What you need to do: Under no circumstances alter the records; copy each one exactly.

(Stored items)
■ ■ ■ ■ ■
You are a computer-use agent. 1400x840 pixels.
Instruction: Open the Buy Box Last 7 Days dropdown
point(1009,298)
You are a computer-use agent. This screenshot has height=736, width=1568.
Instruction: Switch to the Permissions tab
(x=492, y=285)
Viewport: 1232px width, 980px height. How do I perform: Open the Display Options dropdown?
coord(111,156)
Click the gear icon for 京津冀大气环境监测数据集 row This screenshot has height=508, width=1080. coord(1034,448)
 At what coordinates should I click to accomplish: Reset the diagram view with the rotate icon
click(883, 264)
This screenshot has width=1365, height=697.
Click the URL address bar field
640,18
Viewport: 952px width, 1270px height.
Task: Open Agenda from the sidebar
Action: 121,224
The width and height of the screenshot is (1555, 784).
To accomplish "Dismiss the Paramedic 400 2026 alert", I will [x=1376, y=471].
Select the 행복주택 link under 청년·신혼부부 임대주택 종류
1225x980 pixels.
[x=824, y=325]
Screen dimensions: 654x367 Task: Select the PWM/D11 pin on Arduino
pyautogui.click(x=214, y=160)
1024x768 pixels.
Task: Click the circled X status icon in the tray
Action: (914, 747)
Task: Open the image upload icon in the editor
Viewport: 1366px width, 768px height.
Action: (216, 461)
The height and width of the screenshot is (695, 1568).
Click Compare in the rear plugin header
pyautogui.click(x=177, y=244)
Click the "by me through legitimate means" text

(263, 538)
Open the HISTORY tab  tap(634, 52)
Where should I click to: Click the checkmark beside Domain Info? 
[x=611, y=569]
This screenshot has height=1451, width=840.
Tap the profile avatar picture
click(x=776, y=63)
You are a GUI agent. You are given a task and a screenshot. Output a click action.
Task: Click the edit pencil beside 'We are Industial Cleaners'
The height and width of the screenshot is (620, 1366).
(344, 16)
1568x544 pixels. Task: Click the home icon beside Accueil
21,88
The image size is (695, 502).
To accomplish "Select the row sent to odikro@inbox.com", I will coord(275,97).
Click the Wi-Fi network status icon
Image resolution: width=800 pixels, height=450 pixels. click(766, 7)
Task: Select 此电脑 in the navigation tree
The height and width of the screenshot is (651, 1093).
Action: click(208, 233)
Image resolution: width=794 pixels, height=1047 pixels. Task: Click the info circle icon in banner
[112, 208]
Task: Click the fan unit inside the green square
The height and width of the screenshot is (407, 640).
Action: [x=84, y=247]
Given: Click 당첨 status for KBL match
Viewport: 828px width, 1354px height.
■ ■ ■ ■ ■
Response below:
You are a computer-use agent. 1400x840 pixels.
Instruction: Open the Buy Box Last 7 Days dropdown
point(1009,298)
You are a computer-use agent. This screenshot has height=736, width=1568.
Instruction: Switch to the Permissions tab
(x=492, y=285)
Viewport: 1232px width, 980px height. How do I perform: Open the Display Options dropdown?
coord(111,156)
Click the gear icon for 京津冀大气环境监测数据集 row This screenshot has height=508, width=1080. coord(1034,448)
 At what coordinates should I click to accomplish: Reset the diagram view with the rotate icon
click(883, 264)
This screenshot has width=1365, height=697.
Click the URL address bar field
640,18
Viewport: 952px width, 1270px height.
Task: Open Agenda from the sidebar
Action: 121,224
The width and height of the screenshot is (1555, 784).
To accomplish "Dismiss the Paramedic 400 2026 alert", I will [x=1376, y=471].
Select the 행복주택 link under 청년·신혼부부 임대주택 종류
1225x980 pixels.
[x=824, y=325]
Screen dimensions: 654x367 Task: Select the PWM/D11 pin on Arduino
pyautogui.click(x=214, y=160)
1024x768 pixels.
Task: Click the circled X status icon in the tray
Action: (914, 747)
Task: Open the image upload icon in the editor
Viewport: 1366px width, 768px height.
Action: (216, 461)
The height and width of the screenshot is (695, 1568).
Click Compare in the rear plugin header
pyautogui.click(x=177, y=244)
Click the "by me through legitimate means" text

(263, 538)
Open the HISTORY tab  tap(634, 52)
Where should I click to: Click the checkmark beside Domain Info? 
[x=611, y=569]
This screenshot has height=1451, width=840.
Tap the profile avatar picture
click(x=776, y=63)
You are a GUI agent. You are given a task and a screenshot. Output a click action.
Task: Click the edit pencil beside 'We are Industial Cleaners'
The height and width of the screenshot is (620, 1366).
(344, 16)
1568x544 pixels. Task: Click the home icon beside Accueil
21,88
The image size is (695, 502).
To accomplish "Select the row sent to odikro@inbox.com", I will coord(275,97).
Click the Wi-Fi network status icon
Image resolution: width=800 pixels, height=450 pixels. click(766, 7)
Task: Select 此电脑 in the navigation tree
The height and width of the screenshot is (651, 1093).
Action: click(208, 233)
Image resolution: width=794 pixels, height=1047 pixels. Task: Click the info circle icon in banner
[112, 208]
Task: Click the fan unit inside the green square
The height and width of the screenshot is (407, 640).
Action: [x=84, y=247]
Given: Click 당첨 status for KBL match
Viewport: 828px width, 1354px height.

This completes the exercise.